Dataset entries
[Start of section]
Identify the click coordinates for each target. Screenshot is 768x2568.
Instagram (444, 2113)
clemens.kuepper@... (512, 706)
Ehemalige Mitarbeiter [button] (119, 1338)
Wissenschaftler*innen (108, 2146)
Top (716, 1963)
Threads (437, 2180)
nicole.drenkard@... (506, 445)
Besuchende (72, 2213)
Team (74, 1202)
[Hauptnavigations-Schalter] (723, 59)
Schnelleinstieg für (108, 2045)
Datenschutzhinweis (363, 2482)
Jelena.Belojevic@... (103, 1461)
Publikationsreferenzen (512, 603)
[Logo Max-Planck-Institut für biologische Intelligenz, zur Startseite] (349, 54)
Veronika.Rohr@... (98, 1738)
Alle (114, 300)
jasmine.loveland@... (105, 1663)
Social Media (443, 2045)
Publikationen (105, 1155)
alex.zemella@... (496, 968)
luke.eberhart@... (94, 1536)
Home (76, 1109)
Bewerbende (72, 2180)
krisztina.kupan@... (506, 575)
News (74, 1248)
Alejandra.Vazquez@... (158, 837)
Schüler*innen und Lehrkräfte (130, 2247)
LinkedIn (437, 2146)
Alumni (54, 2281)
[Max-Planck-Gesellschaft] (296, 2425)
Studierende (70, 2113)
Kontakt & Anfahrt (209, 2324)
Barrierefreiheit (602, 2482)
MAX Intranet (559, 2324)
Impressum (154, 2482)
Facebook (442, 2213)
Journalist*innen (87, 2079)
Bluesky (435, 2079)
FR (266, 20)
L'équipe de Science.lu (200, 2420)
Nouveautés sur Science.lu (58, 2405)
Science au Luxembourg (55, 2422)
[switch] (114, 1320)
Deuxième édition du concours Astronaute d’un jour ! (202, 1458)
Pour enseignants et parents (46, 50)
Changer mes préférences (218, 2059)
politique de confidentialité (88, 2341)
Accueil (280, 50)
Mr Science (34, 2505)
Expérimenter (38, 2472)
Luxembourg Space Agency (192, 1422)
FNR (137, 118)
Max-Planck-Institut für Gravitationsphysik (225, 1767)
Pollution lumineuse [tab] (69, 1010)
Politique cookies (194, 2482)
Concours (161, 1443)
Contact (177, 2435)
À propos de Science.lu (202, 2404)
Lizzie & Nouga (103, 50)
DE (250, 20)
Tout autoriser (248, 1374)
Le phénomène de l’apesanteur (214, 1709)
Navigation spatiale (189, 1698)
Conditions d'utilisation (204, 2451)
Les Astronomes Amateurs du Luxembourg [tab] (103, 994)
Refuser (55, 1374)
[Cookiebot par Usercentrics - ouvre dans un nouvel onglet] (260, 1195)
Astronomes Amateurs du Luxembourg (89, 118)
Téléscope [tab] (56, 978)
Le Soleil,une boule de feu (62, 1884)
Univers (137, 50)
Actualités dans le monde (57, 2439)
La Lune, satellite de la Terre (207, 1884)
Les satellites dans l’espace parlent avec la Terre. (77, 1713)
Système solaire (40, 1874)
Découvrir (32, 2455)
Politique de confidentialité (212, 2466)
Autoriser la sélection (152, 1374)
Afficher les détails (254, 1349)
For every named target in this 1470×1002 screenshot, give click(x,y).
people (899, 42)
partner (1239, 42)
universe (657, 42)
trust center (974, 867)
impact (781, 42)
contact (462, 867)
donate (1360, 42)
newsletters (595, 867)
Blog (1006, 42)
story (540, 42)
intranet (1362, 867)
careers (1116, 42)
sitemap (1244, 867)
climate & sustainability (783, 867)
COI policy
[End of section]
Activity:
Read the data above. Pull out each line in which the string "Planck" appears.

Solution to the problem:
[Logo Max-Planck-Institut für biologische Intelligenz, zur Startseite] (349, 54)
[Max-Planck-Gesellschaft] (296, 2425)
Max-Planck-Institut für Gravitationsphysik (225, 1767)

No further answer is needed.